I would see this mode when the failure was not reporting an internal watchdog timer expired. When I had the TFT display hooked up or running my S3 TFT Feather, the board disconnects from USB, the Neopixel turns solid white, and no reconnection of the board to USB. However the TFT shows the code continuing to run and display my thermistor based temperatures. Note that in my code I was cycling through Neopixel colors 3 times between thermistor readings so it is interesting that the crash takes over the Neopixel leaving it white but otherwise the code is still running.
Fails on 8.2.7 as well.
ESP32-S3 TFT Feather example:
from time import sleep
import board, analogio, digitalio
from neopixel_write import neopixel_write
import pwmio
state_a = bytearray([0, 8, 0])
state_b = bytearray([0, 0, 8])
adc = analogio.AnalogIn(board.D10)
pwm = pwmio.PWMOut(board.A4)
pwm.duty_cycle = 32767 # 50%
nx = digitalio.DigitalInOut(board.NEOPIXEL)
nxp = digitalio.DigitalInOut(board.NEOPIXEL_POWER)
nx.switch_to_output()
nxp.switch_to_output()
nxp.value = 1
print("Ripping!")
while True:
neopixel_write(nx, state_a)
for _ in range(30):
adc.value
neopixel_write(nx, state_b)
This example produces a 500Hz signal on board.A4
.
When the "halt" white-neopixel scenario occurs, the pwm signal frequency changes from 500Hz to ~192Hz indicating that the system clock breaks down.
The duty cycle somehow manages to remain at 50%.
This happens regardless of the power source, be it USB or Li-Po.
This at the very least confirms a few things:
From reading: https://docs.espressif.com/projects/esp-idf/en/v5.2.2/esp32/api-reference/peripherals/adc_oneshot.html and https://docs.espressif.com/projects/esp-idf/en/v5.2.2/esp32/api-reference/peripherals/clk_tree.html we can tell some clock source is used for adc, but nowhere I can find on the idf does it actually touch the clocks.
I read components/esp_adc/adc_continuous.c
and components/esp_adc/adc_oneshot.c
.
I think it may be best to switch to the continuous api.
In the same style as it's now, initializing the ADC during get_value
and getting a bunch of values.
A few more tests:
CONFIG_ESP_DEFAULT_CPU_FREQ_MHZ_160=y
instead of 240 MHz: no help
CONFIG_ADC_ONESHOT_CTRL_FUNC_IN_IRAM=y
: no help
CONFIG_FREERTOS_UNICORE=y
, so that only one core is used: problem seems to go away. That would explain why ESP32-S2,which has only one core, doesn't have the problem.
Then this also means that it's not some lock-not-being-updated issue, but that whatever function runs on the other core is not thread safe and causes the crash.
And that "whatever function" is most certainly a wifi function. (Since this happens when connected) Somewhere an rtc_spinlock is missing.

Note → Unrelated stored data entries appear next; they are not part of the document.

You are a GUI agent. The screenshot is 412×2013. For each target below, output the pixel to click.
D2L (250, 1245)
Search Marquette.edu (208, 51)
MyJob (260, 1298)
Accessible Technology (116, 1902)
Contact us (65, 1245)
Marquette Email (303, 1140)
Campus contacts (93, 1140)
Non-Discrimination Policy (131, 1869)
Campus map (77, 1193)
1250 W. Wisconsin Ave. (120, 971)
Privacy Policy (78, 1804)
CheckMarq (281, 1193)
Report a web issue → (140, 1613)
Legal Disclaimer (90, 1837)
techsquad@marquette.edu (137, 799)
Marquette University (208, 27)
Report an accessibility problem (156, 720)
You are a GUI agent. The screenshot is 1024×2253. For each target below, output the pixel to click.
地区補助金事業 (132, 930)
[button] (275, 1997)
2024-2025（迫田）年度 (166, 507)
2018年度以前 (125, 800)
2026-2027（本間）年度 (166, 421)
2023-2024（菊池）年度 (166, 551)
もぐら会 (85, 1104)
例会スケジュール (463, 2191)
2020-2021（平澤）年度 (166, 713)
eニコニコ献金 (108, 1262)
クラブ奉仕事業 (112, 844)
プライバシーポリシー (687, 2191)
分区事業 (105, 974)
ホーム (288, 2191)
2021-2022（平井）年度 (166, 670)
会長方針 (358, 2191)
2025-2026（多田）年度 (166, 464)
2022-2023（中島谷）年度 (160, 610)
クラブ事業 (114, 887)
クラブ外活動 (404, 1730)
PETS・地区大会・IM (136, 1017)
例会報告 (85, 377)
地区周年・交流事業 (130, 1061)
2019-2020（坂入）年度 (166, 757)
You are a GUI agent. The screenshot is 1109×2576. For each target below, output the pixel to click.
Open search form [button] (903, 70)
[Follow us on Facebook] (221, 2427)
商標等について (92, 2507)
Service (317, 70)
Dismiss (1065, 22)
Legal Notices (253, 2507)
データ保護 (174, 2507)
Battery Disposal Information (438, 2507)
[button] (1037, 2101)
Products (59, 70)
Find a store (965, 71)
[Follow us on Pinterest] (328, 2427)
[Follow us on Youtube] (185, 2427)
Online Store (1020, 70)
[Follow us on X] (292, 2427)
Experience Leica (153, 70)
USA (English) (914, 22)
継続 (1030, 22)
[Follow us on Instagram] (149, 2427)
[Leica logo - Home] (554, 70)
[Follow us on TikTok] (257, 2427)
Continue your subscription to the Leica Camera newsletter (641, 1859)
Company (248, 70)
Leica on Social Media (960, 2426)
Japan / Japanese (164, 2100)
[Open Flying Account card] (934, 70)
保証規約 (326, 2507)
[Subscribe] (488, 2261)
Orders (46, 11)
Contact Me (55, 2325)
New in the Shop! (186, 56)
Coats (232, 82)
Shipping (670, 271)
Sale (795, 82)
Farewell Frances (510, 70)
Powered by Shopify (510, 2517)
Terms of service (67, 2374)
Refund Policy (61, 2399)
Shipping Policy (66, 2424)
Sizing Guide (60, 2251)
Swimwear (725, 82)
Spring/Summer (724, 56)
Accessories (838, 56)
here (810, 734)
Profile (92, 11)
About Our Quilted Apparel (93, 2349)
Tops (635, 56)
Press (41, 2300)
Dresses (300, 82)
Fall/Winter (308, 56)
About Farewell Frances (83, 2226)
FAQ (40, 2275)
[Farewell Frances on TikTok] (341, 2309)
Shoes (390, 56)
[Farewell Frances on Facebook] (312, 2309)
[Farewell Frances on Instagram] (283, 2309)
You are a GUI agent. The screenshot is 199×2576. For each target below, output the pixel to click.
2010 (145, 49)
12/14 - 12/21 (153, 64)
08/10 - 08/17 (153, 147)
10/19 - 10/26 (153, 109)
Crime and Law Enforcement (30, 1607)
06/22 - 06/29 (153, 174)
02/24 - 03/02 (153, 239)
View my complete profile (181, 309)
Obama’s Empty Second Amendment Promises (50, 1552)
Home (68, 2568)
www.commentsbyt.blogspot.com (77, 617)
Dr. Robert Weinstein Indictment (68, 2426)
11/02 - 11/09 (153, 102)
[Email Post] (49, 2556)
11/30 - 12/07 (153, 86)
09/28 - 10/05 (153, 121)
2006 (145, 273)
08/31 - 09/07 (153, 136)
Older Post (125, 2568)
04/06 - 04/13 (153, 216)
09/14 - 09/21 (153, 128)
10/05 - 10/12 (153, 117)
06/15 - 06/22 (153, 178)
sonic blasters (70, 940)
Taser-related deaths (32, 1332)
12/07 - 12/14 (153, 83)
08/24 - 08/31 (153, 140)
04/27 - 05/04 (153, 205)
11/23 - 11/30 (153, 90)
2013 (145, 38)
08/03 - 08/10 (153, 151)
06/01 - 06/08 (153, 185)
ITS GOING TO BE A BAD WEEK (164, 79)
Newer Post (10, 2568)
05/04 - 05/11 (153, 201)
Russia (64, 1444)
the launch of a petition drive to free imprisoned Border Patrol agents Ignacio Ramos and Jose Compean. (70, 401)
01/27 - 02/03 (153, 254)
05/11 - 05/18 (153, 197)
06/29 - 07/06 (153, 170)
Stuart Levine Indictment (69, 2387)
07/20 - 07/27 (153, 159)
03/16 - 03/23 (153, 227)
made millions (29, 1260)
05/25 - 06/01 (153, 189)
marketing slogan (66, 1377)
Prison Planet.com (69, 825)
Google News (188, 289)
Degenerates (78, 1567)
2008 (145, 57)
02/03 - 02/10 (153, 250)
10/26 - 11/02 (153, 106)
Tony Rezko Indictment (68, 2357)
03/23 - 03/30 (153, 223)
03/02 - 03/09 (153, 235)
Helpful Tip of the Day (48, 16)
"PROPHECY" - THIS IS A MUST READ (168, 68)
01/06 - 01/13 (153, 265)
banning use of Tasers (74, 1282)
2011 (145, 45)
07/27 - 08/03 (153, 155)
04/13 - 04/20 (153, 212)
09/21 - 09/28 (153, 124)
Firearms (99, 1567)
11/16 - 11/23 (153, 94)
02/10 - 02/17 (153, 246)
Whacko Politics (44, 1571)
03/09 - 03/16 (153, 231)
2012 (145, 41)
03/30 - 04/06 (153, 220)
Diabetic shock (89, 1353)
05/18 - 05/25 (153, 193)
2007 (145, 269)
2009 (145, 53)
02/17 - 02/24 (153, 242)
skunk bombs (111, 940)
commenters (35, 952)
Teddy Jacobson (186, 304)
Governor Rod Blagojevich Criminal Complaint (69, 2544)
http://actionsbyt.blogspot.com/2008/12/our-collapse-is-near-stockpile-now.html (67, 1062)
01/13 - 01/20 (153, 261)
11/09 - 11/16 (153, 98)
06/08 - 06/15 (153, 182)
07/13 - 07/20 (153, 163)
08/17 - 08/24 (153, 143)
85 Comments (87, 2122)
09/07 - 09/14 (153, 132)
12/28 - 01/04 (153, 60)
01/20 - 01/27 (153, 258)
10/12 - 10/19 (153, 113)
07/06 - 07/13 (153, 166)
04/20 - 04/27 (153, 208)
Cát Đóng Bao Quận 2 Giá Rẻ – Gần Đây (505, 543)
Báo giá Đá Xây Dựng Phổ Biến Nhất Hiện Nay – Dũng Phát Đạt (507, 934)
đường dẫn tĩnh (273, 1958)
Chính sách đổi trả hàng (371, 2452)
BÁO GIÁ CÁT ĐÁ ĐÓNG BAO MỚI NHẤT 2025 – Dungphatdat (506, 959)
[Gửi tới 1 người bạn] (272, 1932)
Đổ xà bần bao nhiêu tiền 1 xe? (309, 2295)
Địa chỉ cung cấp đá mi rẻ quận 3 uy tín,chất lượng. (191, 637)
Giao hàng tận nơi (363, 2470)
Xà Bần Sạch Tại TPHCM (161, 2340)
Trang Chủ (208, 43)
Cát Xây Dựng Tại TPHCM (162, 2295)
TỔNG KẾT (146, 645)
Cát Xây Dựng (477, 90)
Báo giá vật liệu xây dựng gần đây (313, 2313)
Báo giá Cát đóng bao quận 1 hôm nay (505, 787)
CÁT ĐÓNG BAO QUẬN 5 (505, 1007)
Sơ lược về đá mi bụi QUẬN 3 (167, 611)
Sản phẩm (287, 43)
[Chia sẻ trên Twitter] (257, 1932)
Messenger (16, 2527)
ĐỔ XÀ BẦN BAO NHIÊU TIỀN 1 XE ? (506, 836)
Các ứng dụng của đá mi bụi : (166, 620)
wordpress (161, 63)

I went through all the files containing the string rtc_spinlock
and extended the range of the critical code.
I also added it in a lot of places.
For the moment I assume all the spinlocks work as intended, across cores. All of the test were performed with clean builds.
Nothing fixed it.
Not even switching to portENTER_CRITICAL_SAFE
.
No wifi code explicitly spinlocks rtc, but instead leaves components/esp_hw_support/adc_share_hw_ctrl.c
to do the adc stuff.
I don't think I can find the actual fix.
I will test how viable is CONFIG_FREERTOS_UNICORE=y
.
CONFIG_FREERTOS_UNICORE
has literally 0 downsides as far as I can tell.
Measured a 1.1% perf difference on a division benchmark, with the unicore build being the faster one. There was no other differences across the builds. (Other than that indeed, the crashes went away.)
So I think, at least temporarily, we should go with that, and open an upstream ESP-IDF issue to have it resolved properly. (I can go do it if you want me to.)
Here are some other apparently related issues. These are about running the ADC tight loops, it appears, that cause watchdog errors. The original test in this issue does 20ms waits between reads, but still has problems. https://github.com/espressif/esp-idf/issues/12466 (as mentioned by @jepler) https://github.com/espressif/esp-idf/issues/8753 https://github.com/espressif/arduino-esp32/issues/6549 (same author as 8753)
I think we may have good news! I tested the Metro ESP32-S3 build from PR #9325 (Espressif BLE), but upgrades ESP-IDF to 5.2.2. My test program no longer fails. I put back 9.0.5 and it fails again as usual. This is very encouraging!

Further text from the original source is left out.